I found this on the writer's digest website, and thought it'd be amazing if BC-ites participated in it. So basically here's the prompt:
"Write the last line to an unwritten novel that's so intriguing that others won't help but want to read the book."
Now, "line" could be 500 words or fewer.
Here's mine:
Quote:
The last of the Elders vanished near the makeshift horizon, attracting all light – down to the last photon – to a brilliant singular point of convergence.
Darkness. Blinding darkness.
She stood alone, suspended in a floating fragment of nihility, the sole remnant of bygone times when glory and ignominy, victory and defeat, love and heartbreak, envy and empathy – all mattered. Existence became a relative word.
In the end, too, there was nothing.
Suffocated by black of the crepuscular depths of oblivion, in a split moment of heresy, she exclaimed “Let there be light!”
And there was light – once more.
__________________
"Eternal suffering awaits anyone who questions God's infinite love." - Bill Hicks
Hence, determinant. Q.E.D. Self-Awareness of Hermitian Matrix: An Innovative Approach to
Mathematics non-fiction
C'est tout! The length of the books is as short as the last and only line of Orpheus's sexual adventure fiction
And as the martyr swung the knife, he deftly avoided to the left bisecting his central axis and then jabbing a double punch combo straight in his face, swiveled around with a rope to lasso across his opponent only to see that he was fighting his own shadow in everyone all along....under one illumination. St Francis of Assissi in the Hanging Gardens of Babylon fiction
Then Huda Begum became a vampire's heiress and went away to Bygone! CSI: Tranzania: Valentine Ice Massacre fiction duh
No, it doesn't have to be fiction. But it has to be something you write YOURSELF. Not your "favorite novel endings." I can't tell if the ones you have are your writing or if they are from other books.
__________________
"Eternal suffering awaits anyone who questions God's infinite love." - Bill Hicks
Originally Posted by Electrequiem
No, it doesn't have to be fiction. But it has to be something you write YOURSELF. Not your "favorite novel endings." I can't tell if the ones you have are your writing or if they are from other books.

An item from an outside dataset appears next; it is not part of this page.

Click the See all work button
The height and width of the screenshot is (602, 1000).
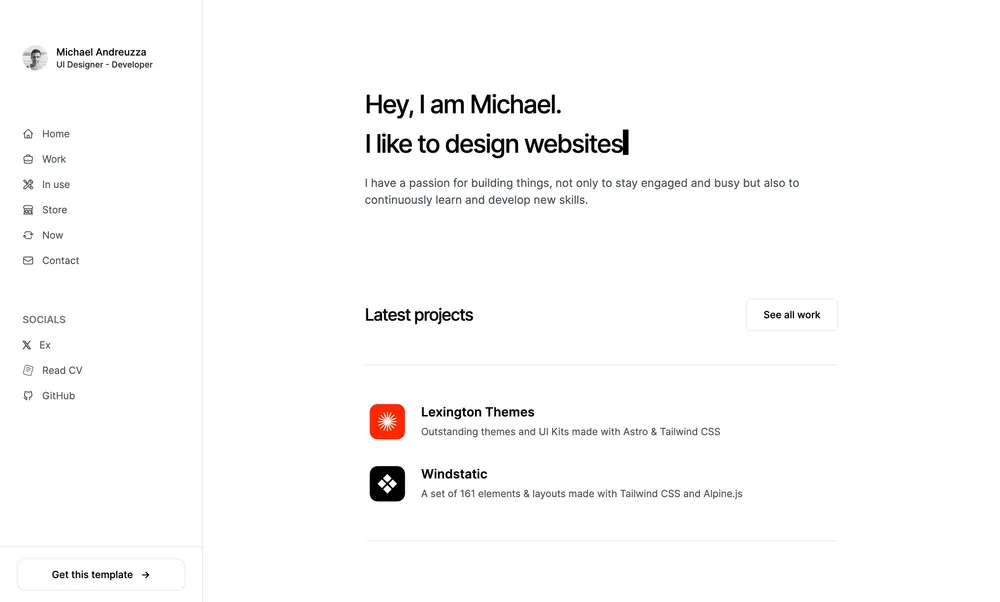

Cool. That means I passed with flying colors in the art of deception. I just wrote them in like five minutes after I saw your thread.
yo E I like that light line of yours. Others were dope too. Second one I found a tad bit nihilistic for my taste so I vote it thumbs down. Although I'd be tempted to buy all three....
Originally Posted by ZeeshanM
yo E I like that light line of yours. Others were dope too. Second one I found a tad bit nihilistic for my taste so I vote it thumbs down. Although I'd be tempted to buy all three....
May be you should try your hand at writing..
Bro, they weren't separate ... the WHOLE thing was my ending lol. Like I said, by "line" i meant it could be 500 words or fewer. It doesn't have to be technically a "line."
__________________
"Eternal suffering awaits anyone who questions God's infinite love." - Bill Hicks
Originally Posted by Electrequiem
I found this on the writer's digest website, and thought it'd be amazing if BC-ites participated in it. So basically here's the prompt:
"Write the last line to an unwritten novel that's so intriguing that others won't help but want to read the book."
Now, "line" could be 500 words or fewer.
Here's mine:
Quote:
The last of the Elders vanished near the makeshift horizon, attracting all light – down to the last photon – to a brilliant singular point of convergence.
Darkness. Blinding darkness.
She stood alone, suspended in a floating fragment of nihility, the sole remnant of bygone times when glory and ignominy, victory and defeat, love and heartbreak, envy and empathy – all mattered. Existence became a relative word.
In the end, too, there was nothing.
Suffocated by black of the crepuscular depths of oblivion, in a split moment of heresy, she exclaimed “Let there be light!”
And there was light – once more.
Wow, I that was beautiful. A very stimulating style of writing that.